Un centauro, único sobreviviente de los frescos de una casa de Pompeya, me hizo evidente que su fe no era la cristiana y que estaba visitando los momentos previos al asentamiento del cristianismo. Esas gentes, que ahora sentía mis vecinos, adoraban a sus múltiples Dioses en esos bellos altares de cada casa. Después de varias horas de pasear por sus calles, sentí que los vecinos de Pompeya ya no eran unos seres legendarios. La finitud de esos cuerpos, algunos de los cuales habían terminado sus vidas sin tiempo para caer al suelo, allí, casi suspendidos en el aire, mostraban su finitud y también la mía.

Ellos vienen a contarnos que la vida es muy breve y que alejamos a nuestros antepasados sólo para creer que somos eternos. Ch. S. Peirce 2 nos dice que, exceptuando los períodos geológicos, no hay períodos tan grandes como los de las grandes religiones. Algunas creencias, como la cristiana, duran mucho tiempo y cambian lentamente. En cambio, dice Peirce, la creencia de una persona no cambia, permanece estática. Peirce enfatiza el contraste entre la historia larga de las religiones y la cortedad de una vida.

Peirce como Pompeya me muestran que la vida es muy breve. Pero Pompeya, a diferencia de Peirce, me revela además, que mi vida y las de mis contemporáneos no está muy distante a las de los vecinos de Pompeya.
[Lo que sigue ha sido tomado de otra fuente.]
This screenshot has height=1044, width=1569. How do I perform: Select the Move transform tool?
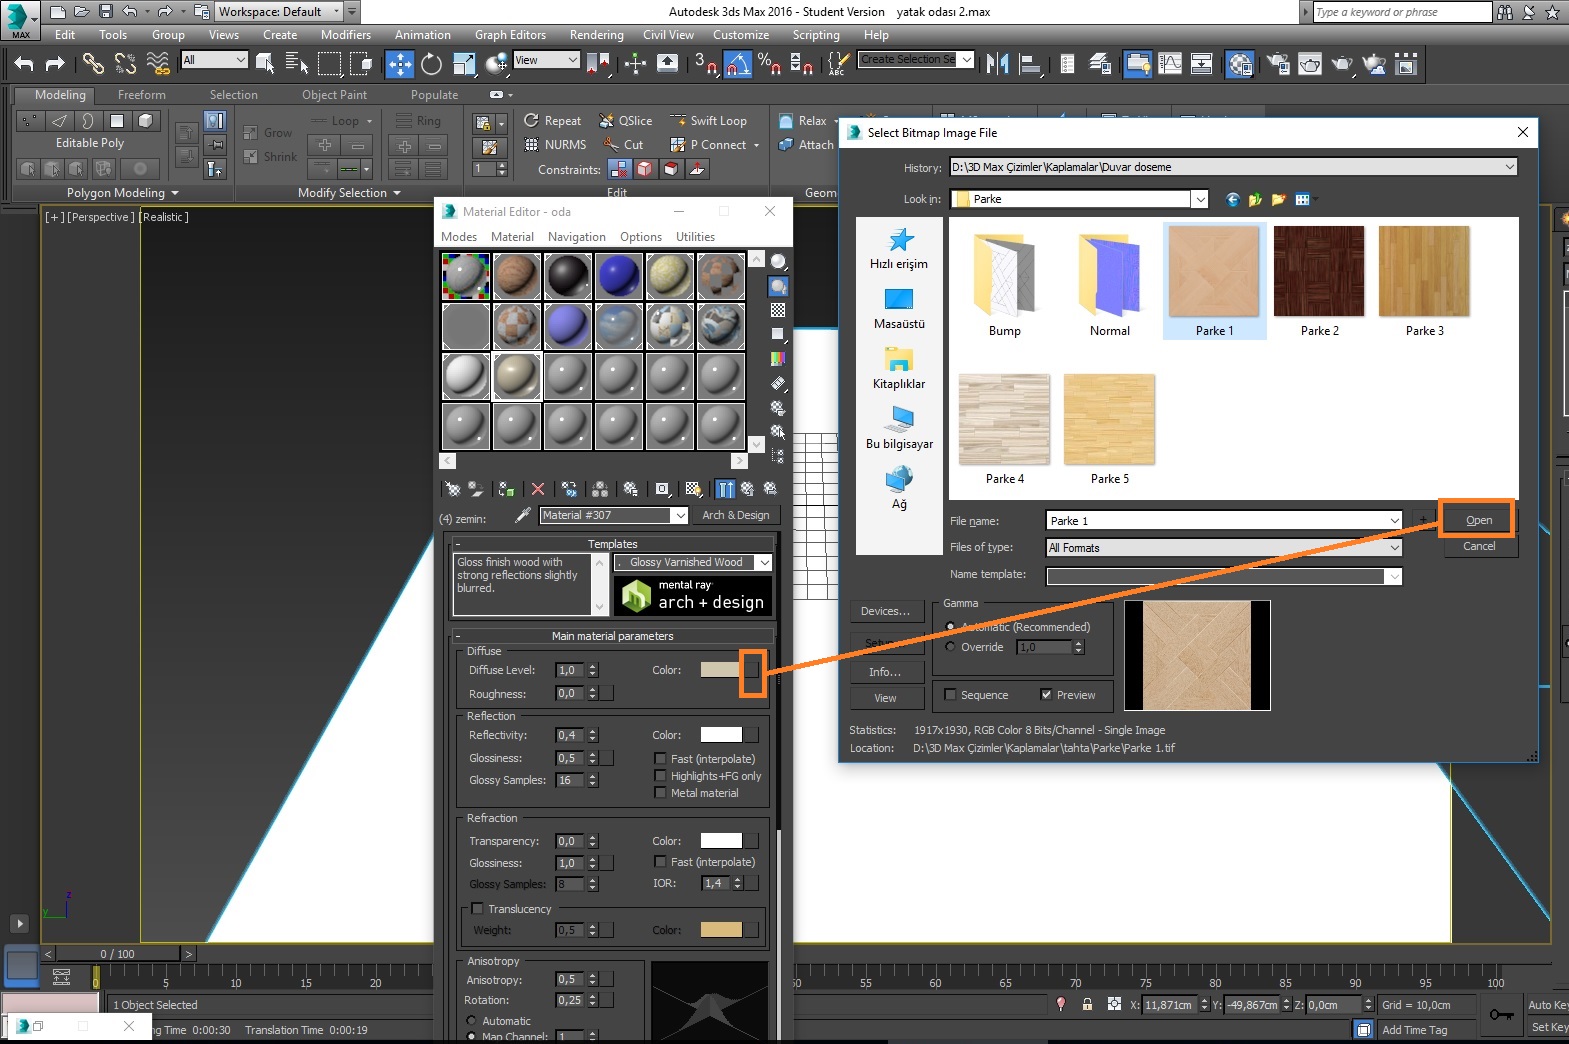[399, 64]
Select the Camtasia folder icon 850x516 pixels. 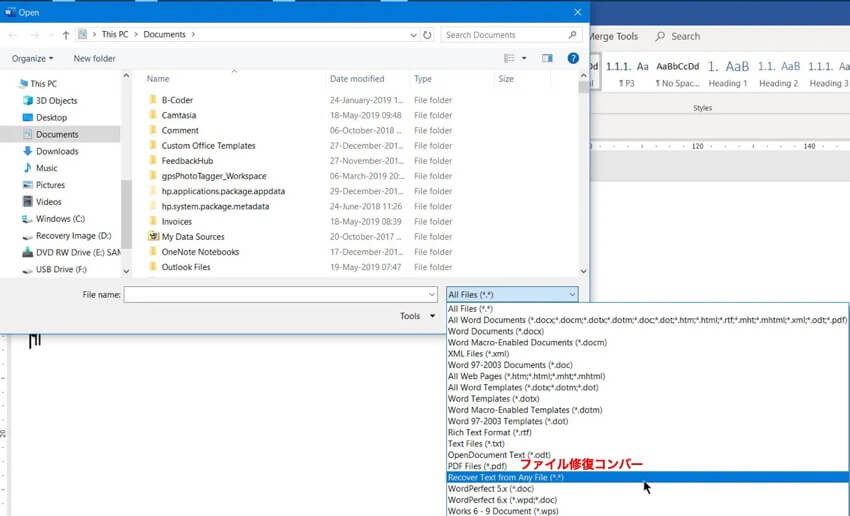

Que no cambia demasiado el hecho de que ellos hayan tenido tantos Dioses y nosotros sólo uno, o ninguno.

Tanto como sobrevaloramos nuestra vida también creemos que dos mil años es una inmensidad de tiempo, que nos separa de una época habitada por dioses fantásticos y por hombres supersticiosos.

Después de la visita, siento tan próximos los vecinos de la Pompeya romana como los vecinos de la Pompeya en la que nací. Las callecitas de Pompeya y sus bares al paso me enseñaron que mi vida es mucho más frágil de lo que creía.

Treviso, junio 2013


1 Veyne, Paul, Les Grecs ont-ils cru à leurs mythes?, Paris, Seuil, 1983

 Peirce, Charles Sanders, La fijación de la creencia. Cómo aclarar nuestras ideas, Oviedo, Krk, 2007.